Bank stocks and sector-related exchange traded funds were dealt a heavy blow after the Federal Reserve conducted its annual stress test and found that large banks need to preserve capital by suspending share repurchases and limit dividend payments.

Among the worst-performing non-leveraged ETFs of Friday, the Invesco KBW Bank ETF (NASDAQ: KBWB) declined 5.82% and SPDR S&P Bank ETF (NYSEArca: KBE) decreased 5.4%. Meanwhile, the broader Financial Select Sector SPDR (NYSEArca: XLF) was 3.9% lower, compared to the 2.0% pullback in the S&P 500.

The Fed said banks can’t raise dividends or resume stock buybacks through at least the third quarter due to the ongoing uncertainty over the COVID-19 pandemic.
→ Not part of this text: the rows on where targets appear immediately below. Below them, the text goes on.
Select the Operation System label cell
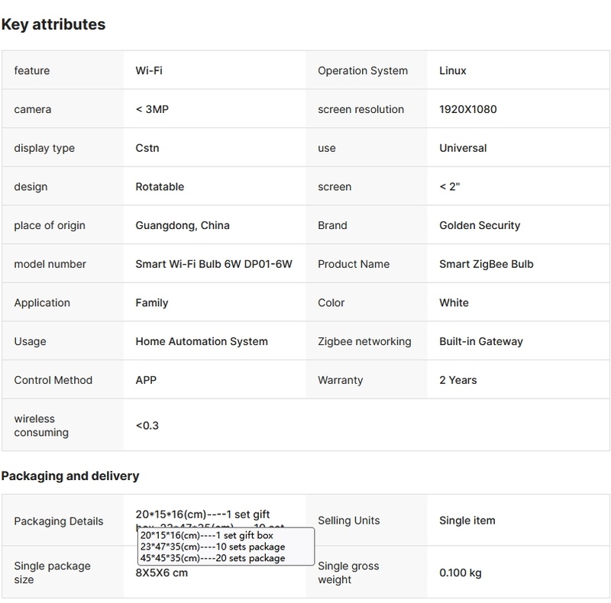 363,71
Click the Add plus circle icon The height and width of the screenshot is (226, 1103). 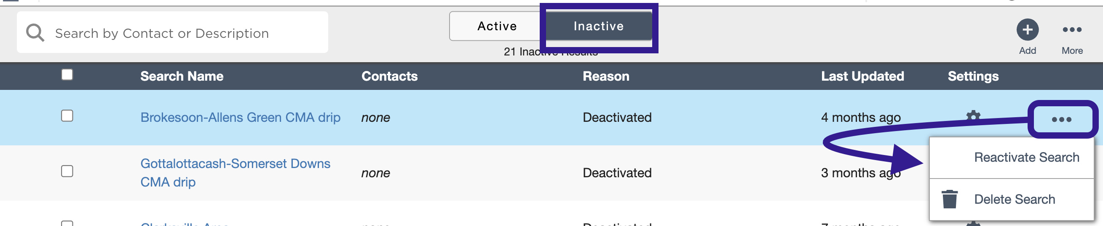pos(1027,29)
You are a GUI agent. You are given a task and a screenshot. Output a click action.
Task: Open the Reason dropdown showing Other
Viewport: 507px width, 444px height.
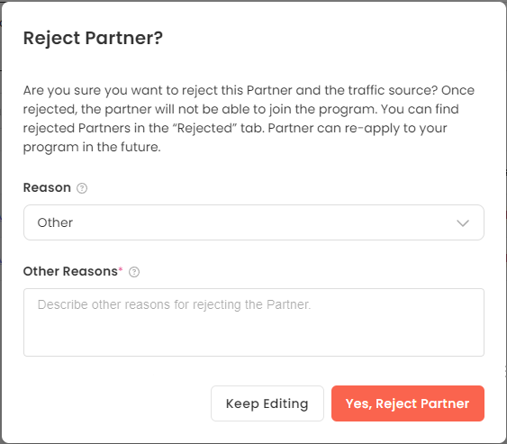click(x=254, y=222)
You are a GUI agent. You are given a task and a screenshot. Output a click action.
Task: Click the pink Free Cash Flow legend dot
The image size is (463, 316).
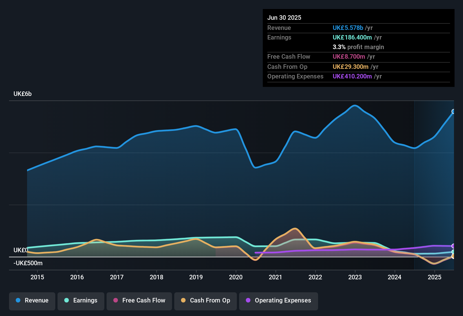116,300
Fed Gov. Lael Brainard argued that under the very worst case COVID-19 scenarios, “many” banks would operate within stress capital buffers and a quarter of the banks would be close to minimum capital standards, MarketWatch reports.

“Past experience shows that banks operating close to their regulatory minimums are much less likely to meet the needs of creditworthy borrowers, and the resulting tightening of credit conditions could impair the recovery,” Brainard added.

Given the ongoing economic woes stemming from the coronavirus pandemic, the Fed will be “very hands-on” until the economy stabilizes, so the central bank can “pull the trigger on capital distributions more rapidly if needed,” according to Morgan Stanley’s Betsy Graseck, Bloomberg reports.

Investors may be pricing in further dividend cuts if economic conditions worsen. Cowen’s Jaret Seiberg warned that the Fed has put “the market on notice that dividends could be suspended or restricted more severely starting in the fourth quarter if bank losses grow and the economy gets worse.”

Going forward, the bank sector could suffer from further belt-tightening as many try to cut costs and meet increased capital requirements.

“The Fed’s stress test indicates that this institution has serious questions concerning future bank earnings and capital,” Odeon’s Dick Bove told Bloomberg. “It also indicates that a number of banks must sharply reduce their payouts. Uncertainty and lower yields is not the basis for rallying these stocks.”